Mali
Mali liegt im kontinentalen Westen Afrikas. Das nördliche Drittel ist Bestandteil der Wüste Sahara in ihren verschiedenen Formen als Sand-, Kies- und Steinwüste.
Es gibt hier weder Oasen noch eine sesshafte Bevölkerung. Die sich anschließende Sahelzone, das Randgebiet der Sahara, besteht aus Steppen und Trockensavannen. Im südlichen Teil, der Sudanzone, die auch das dichter besiedelte Kernland Malis darstellt, wird die Landschaft dominiert von Feuchtsavannen und den Flüssen Senegal und Niger. Letzterer bildet im Zentrum des Südens am Zusammenfluss mit dem Bani eine riesige, etwa 300 Kilometer lange und 100 Kilometer breite Überschwemmungsfläche und stellt die Lebensader des Landes dar.
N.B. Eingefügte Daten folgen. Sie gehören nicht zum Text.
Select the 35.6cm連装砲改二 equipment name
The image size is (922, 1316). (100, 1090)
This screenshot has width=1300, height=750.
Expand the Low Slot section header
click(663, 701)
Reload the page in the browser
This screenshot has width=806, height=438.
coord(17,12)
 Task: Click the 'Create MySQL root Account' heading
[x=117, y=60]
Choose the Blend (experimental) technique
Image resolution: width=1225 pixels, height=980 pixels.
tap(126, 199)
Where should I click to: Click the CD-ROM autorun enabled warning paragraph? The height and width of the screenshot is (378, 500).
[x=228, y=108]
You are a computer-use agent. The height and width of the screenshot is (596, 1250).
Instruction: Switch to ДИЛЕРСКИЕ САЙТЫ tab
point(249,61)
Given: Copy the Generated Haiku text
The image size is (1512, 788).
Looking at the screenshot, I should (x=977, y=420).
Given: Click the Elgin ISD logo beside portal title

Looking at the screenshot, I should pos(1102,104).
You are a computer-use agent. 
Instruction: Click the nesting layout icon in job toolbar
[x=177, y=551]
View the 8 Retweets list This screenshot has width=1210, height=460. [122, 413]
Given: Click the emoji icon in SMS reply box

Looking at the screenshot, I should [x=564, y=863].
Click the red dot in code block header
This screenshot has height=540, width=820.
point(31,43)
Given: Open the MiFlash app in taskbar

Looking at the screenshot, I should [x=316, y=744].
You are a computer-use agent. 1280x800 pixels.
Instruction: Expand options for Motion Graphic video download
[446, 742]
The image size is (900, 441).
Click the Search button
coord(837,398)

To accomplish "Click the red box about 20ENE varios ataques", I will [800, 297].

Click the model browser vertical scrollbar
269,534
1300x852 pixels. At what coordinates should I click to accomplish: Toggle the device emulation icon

Grundsätzlich ist die Landschaft geprägt von weiten Ebenen und Becken, aus denen sich einzelne Kegel- oder Tafelberge bis zu etwa 1.100 Meter Höhe erheben. In den Steppen und Feuchtsavannen des Südens leben afrikanische Großtiere wie Löwen, Elefanten und Giraffen, in den fischreichen Flüssen sind Krokodile und Flusspferde zu finden. Auf einer Fläche gut dreimal so groß wie Deutschland leben gut 12 Millionen Einwohner. Amtssprache ist Französisch, daneben werden mehrere Stammessprachen und Arabisch gesprochen. Die Bevölkerung setzt sich aus 34 Prozent Bambara und weiteren Stammesgruppen zusammen. Landschaftlich ist Mali nicht besonders abwechslungsreich, jedoch durchaus reizvoll. Sehenswert sind beispielsweise die Klippen von Badiangara, Djenné und Timbuktu, die zum Weltkulturerbe der Unesco gehören. Außerdem sind geführte Safaris durch die Wüste, auf denen die seltenen Tierarten der Region gesehen werden können, ein unvergessliches Erlebnis.